For the first time in exactly 10 years, Wall Street dealmakers will fall short of facilitating at least $3 trillion worth of mergers and acquisitions, according to a recent Bloomberg analysis, completing roughly just $2.7 trillion of transactions instead. Deal flow, in other words, has slowed to a trickle.

Dealer Busts

A constant churn of geopolitical crises ( Ukraine, Israel’s war on Hamas, etc.) has placed markets on uneasy ground. And, unlike the early pandemic years in which dealmaking soared to record highs because of the default mantra that striking deals during a downturn tends to deliver solid results, high-interest rates placed roadblocks on securing oft-needed debt financing.

Despite the completion of one of the biggest acquisitions in tech industry history — Microsoft’s roughly $70 billion purchase of marquee video game maker Activision/Blizzard — dealmakers still came up a day late and some $300 billion short of their usual mark.
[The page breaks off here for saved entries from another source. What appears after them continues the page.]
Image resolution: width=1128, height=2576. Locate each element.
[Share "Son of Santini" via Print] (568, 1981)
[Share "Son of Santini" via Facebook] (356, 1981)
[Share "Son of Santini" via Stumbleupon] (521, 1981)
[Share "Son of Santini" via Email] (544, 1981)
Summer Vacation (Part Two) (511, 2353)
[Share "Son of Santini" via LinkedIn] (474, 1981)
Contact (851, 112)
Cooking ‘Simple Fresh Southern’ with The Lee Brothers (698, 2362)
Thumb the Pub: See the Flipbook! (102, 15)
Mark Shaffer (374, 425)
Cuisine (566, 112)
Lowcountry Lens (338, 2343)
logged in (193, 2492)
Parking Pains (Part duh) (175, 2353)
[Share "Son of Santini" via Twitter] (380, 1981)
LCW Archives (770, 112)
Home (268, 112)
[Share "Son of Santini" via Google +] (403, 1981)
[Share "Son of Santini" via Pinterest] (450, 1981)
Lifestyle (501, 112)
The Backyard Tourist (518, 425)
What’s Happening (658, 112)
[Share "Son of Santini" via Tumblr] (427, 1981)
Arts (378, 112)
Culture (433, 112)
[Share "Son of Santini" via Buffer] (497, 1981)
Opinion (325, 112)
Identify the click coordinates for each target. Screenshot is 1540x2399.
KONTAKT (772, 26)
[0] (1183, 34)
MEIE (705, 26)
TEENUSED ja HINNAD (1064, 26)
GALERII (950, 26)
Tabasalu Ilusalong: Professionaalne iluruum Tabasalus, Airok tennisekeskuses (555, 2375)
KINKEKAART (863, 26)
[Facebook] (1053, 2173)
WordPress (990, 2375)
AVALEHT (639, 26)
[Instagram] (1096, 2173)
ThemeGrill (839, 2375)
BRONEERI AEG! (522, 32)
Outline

Still, a late-season flurry of major deals came close to making up for the shortfall:

  • Flush with cash from the massive post-pandemic surge in oil demand, energy firms went on a shopping spree in Q4, headlined by Chevron’s $53 billion purchase of Hess and Exxon’s $60 billion purchase of Pioneer Natural Resources. The two deals mark the year’s biggest, since Microsoft technically initiated its Activision acquisition in 2022.
  • Like energy firms, many healthcare and biotech giants still own a pandemic-era war chest, and the sector spent the year putting some of that money into M&A. Pfizer acquired cancer-treatment player Seagan for $43 billion this spring; Roche, meanwhile, dropped over $3 billion earlier this month for promising weight-loss drug developer Carmot Therapeutics and spent $7 billion in October for Talavant.

End of an Era? Sadly, the uptick may not last long. Earlier this month, the Department of Justice and the Federal Trade Commission dropped new guidelines for M&A cases, doubling down on existing law to create a far more scrutinous environment. Biotech giant Illumina dropped its attempted acquisition of cancer-treatment maker Grail following an FTC challenge, and Adobe just trashed its planned $20 billion acquisition of upstart competitor Figma, citing regulatory probes. In other words, major mergers may soon become… an acquired taste.